Transpose table switches your scale points to the left and your statements along the top. However, it is important to note that the selection works the same as when the table is not transposed, so that for a single answer likert matrix, you can only choose one scale point per statement, and data exports will have columns organized by statements.

the transpose table option on a matrix table

Position Text Above

For a slightly more compact display, statements for each row sit on top of the scale rather than to the left.

the position text above matrix toggle

Repeat Headers

Repeat headers are helpful for respondents when matrix tables are longer. The header row is repeated periodically throughout the question.

Repeat scale points along the middle row of statements (Middle).

the repeat headers option set to middle

Repeat scale points along the bottom row (Bottom).

the repeat headers option set to bottom

Repeat scale points both along the middle and the bottom rows (Both).

a matrix table with the both option enabled for repeat headers

Repeat scale points above every row of statements (All).

the repeat headers option set to all

Add Whitespace

Add whitespace is helpful for respondents on longer matrix tables. When enabled, whitespace is added periodically throughout the question.

the add whitespace toggle for a matrix table

Alternate Row

Have you ever wanted to make your matrix tables more readable by making the rows different colors? If you are using a branded static theme, in the old Look & Feel menu, you can change the Alternate Row option to do just this.

enabling an alternate row color for a matrix in the old look and feel editor

Choice Randomization

the statement and scale randomization options for question behavior

You can randomize the choices in your matrix table in the Question behavior section:

  • Click Statement randomization to randomize statements.
  • Click Scale point randomization to randomize scale points.

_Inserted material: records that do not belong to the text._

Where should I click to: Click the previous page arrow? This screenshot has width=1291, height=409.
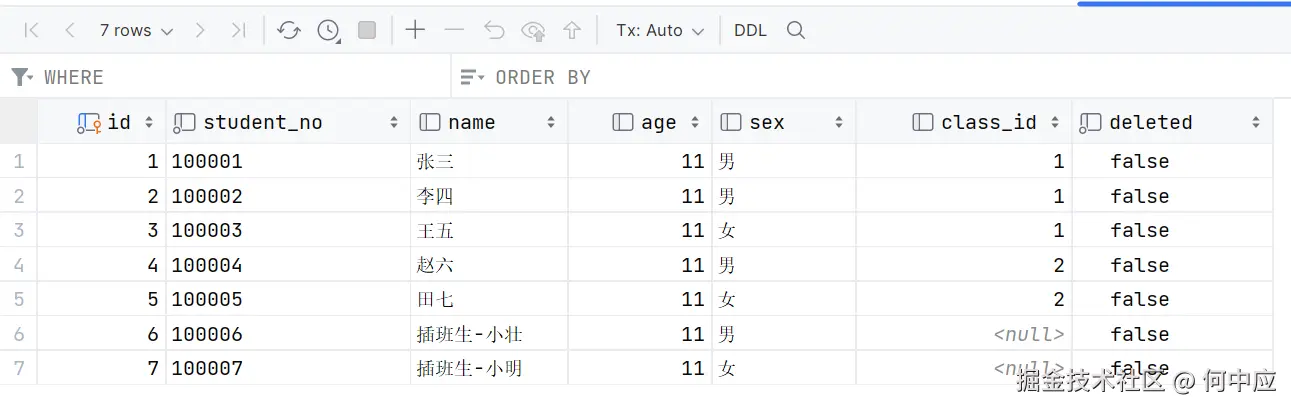coord(69,31)
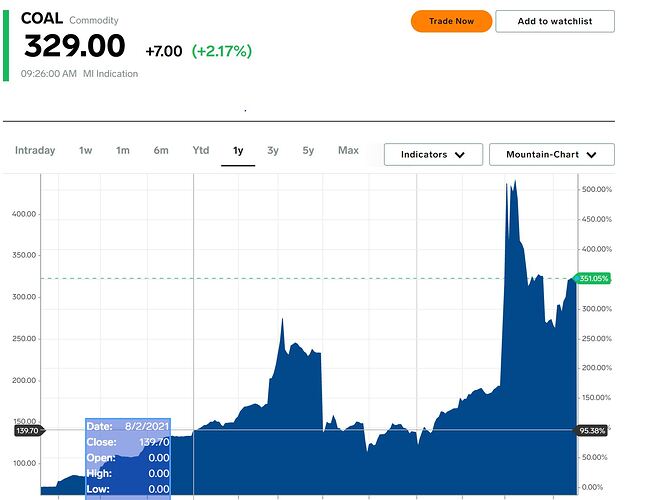
Task: Click the 139.70 price axis label
Action: (x=26, y=430)
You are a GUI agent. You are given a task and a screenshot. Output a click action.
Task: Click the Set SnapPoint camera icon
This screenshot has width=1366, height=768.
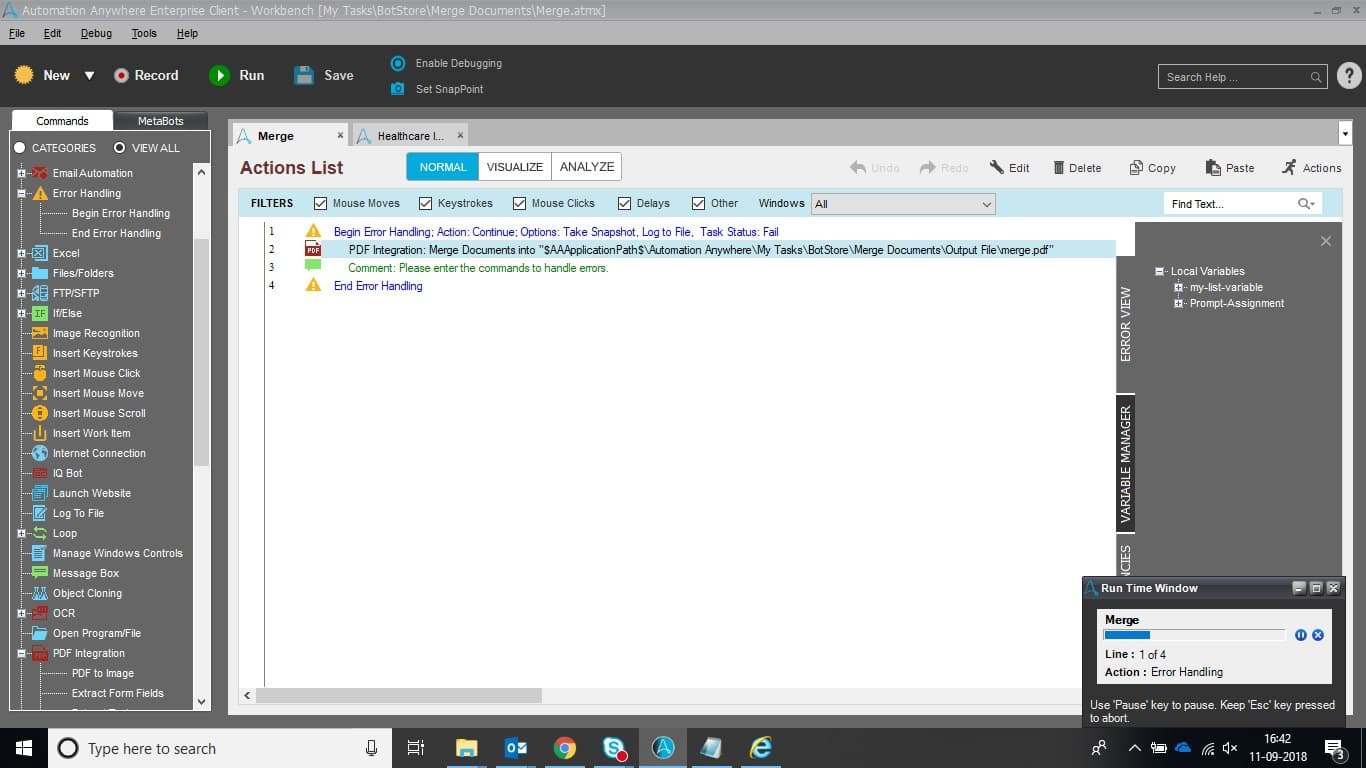click(x=397, y=89)
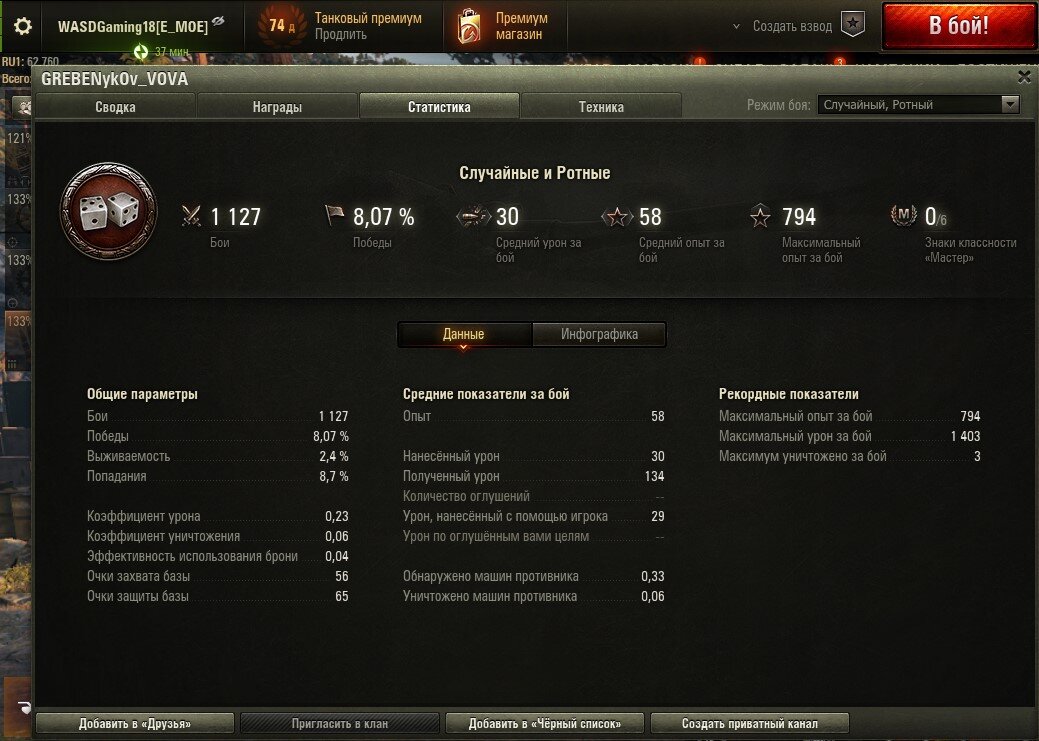The width and height of the screenshot is (1039, 741).
Task: Switch to the Данные view
Action: click(464, 334)
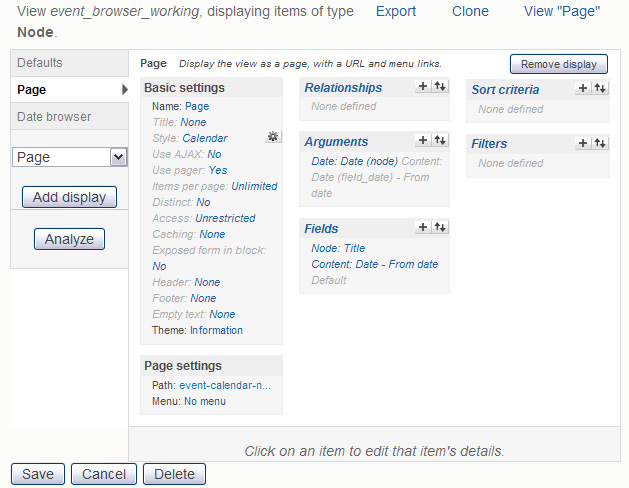Open Calendar style settings gear icon
The width and height of the screenshot is (629, 488).
(273, 137)
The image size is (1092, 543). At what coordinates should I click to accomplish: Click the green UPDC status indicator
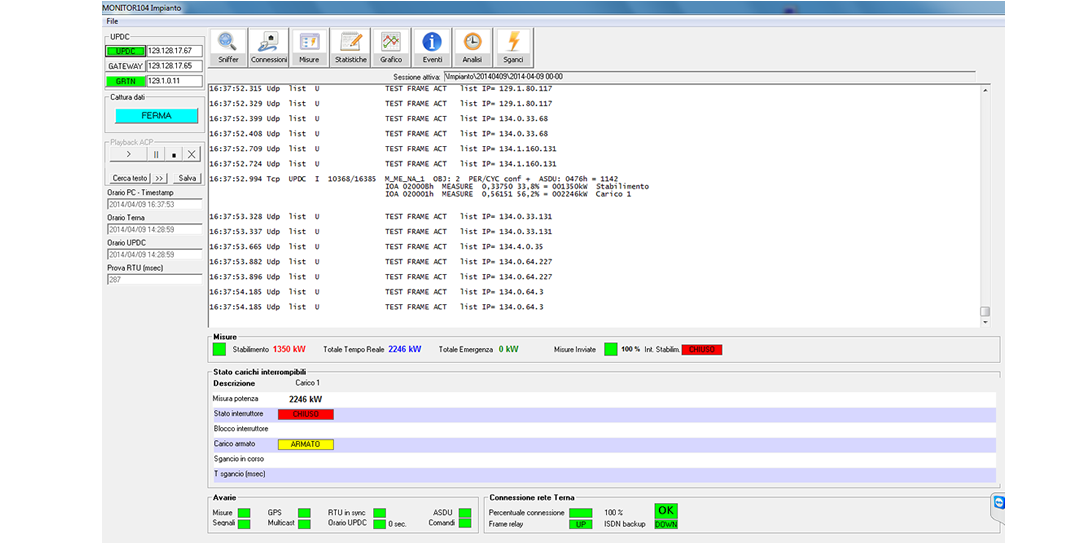click(125, 50)
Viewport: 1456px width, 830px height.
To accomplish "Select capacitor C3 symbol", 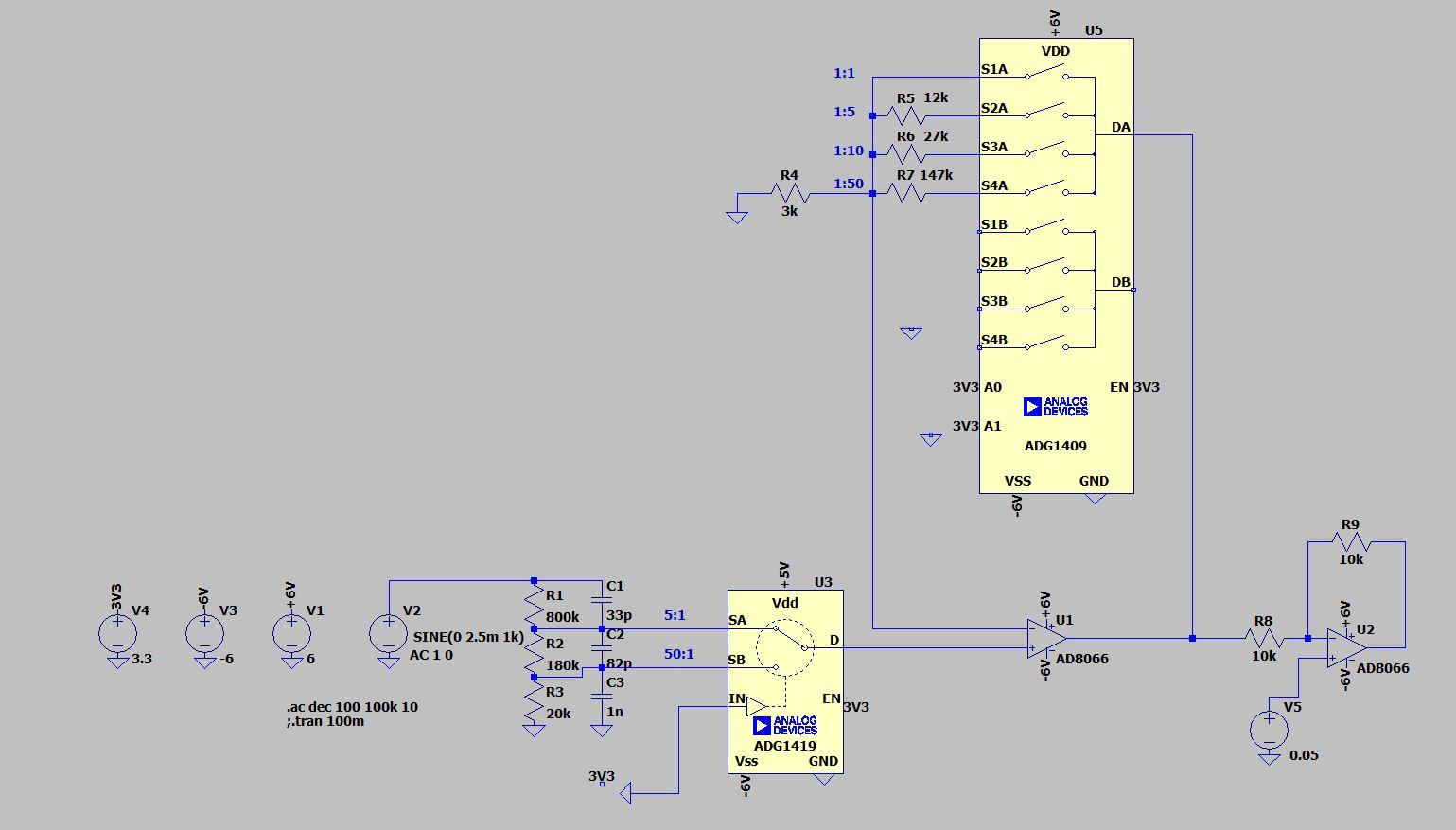I will (601, 697).
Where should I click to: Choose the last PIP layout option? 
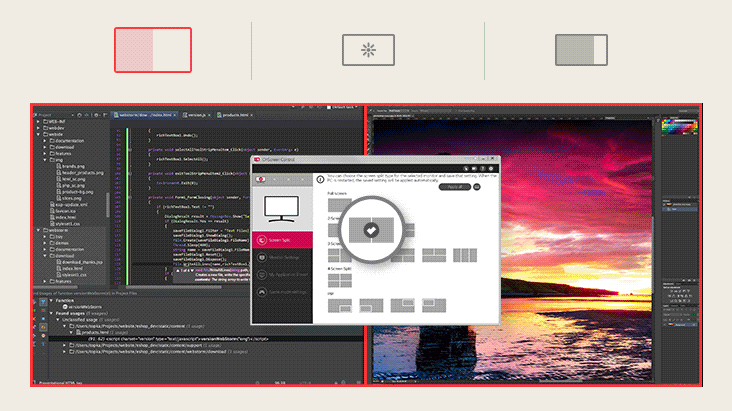[x=432, y=305]
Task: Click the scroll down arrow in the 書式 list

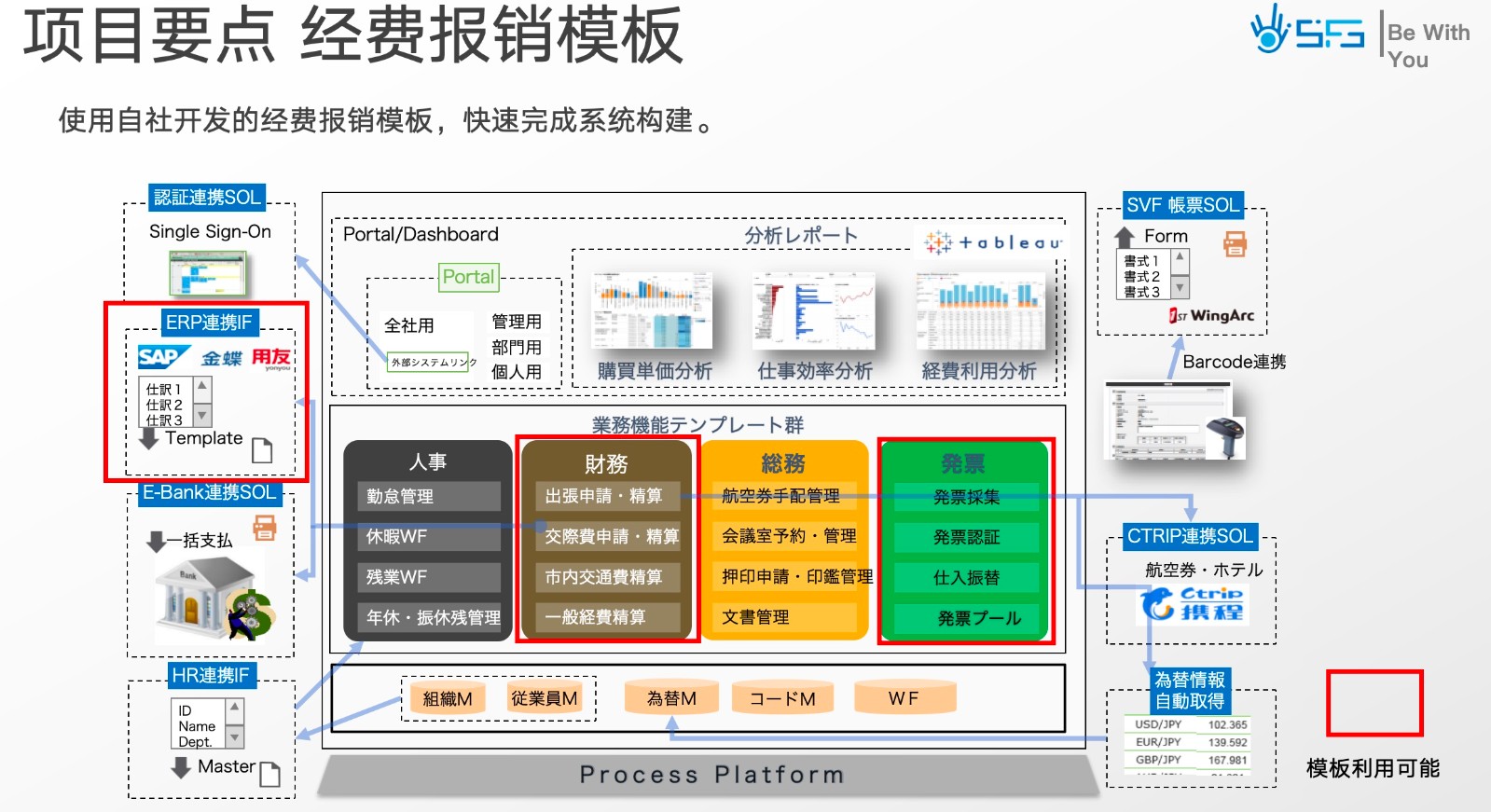Action: coord(1180,288)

See choice randomization for more details.

Downloaded Data Format

Once your responses have been collected, Qualtrics offers various methods to create reports both in and out of the platform. From the Data & Analysis tab, you can view and manipulate your survey responses on an individual basis.

When you export your response data, the way your matrix table data is formatted depends on the format of the question. For example, a text entry matrix table response could display as strings of alphanumeric characters when downloaded, where a likert matrix table response displays as a single number; each question format has a different downloaded data format.

Similar to All Exports

The first three rows of every export are column headers. Every row after that is a different survey respondent’s answers.

Qtip: If you’ve added export tags to your matrix table, the names of export column may vary. See the linked export tags page for more on how this feature affects exports.

Single Answer Likert Matrix Table

For single answer variations of the likert matrix table, where a participant can choose one answer per statement on your matrix table, you’ll find one column in your data set for each statement in your matrix table.

Generally, each matrix table statement get its own separate column of data. Each column has a header in the format “Question Text – Statement Text” to clarify what specific matrix table and what statement it’s referring to.

Example: In the below example data export, the column of data for the first statement is labelled, “How satisfied were you with the following during your visit? – The number of dogs in the office.”

CSV of data described

Depending on whether you exported the data in choice text or numeric format, you will either see the scale point the respondent selected (e.g., Extremely dissatisfied) or the recode value assigned to the scale point (e.g., 1).

Multi-Answer Likert Matrix Table

Matrix question where you can choose multiple scale points

For multiple answer variations, it depends on whether you chose to split multi-value fields into columns. If you did not (which is the default), each statement gets its own column, and every answer the respondent selected is listed as comma-separated in the same column.

Example: Note how the header format is “Question – Statement” and responses are comma-separated in the same column.

CSV of data

If you did choose to split columns, then each scale point will have its own column in the data set. On each participant’s row, there will be a “1” or the text of the answer in the columns of the choices they selected.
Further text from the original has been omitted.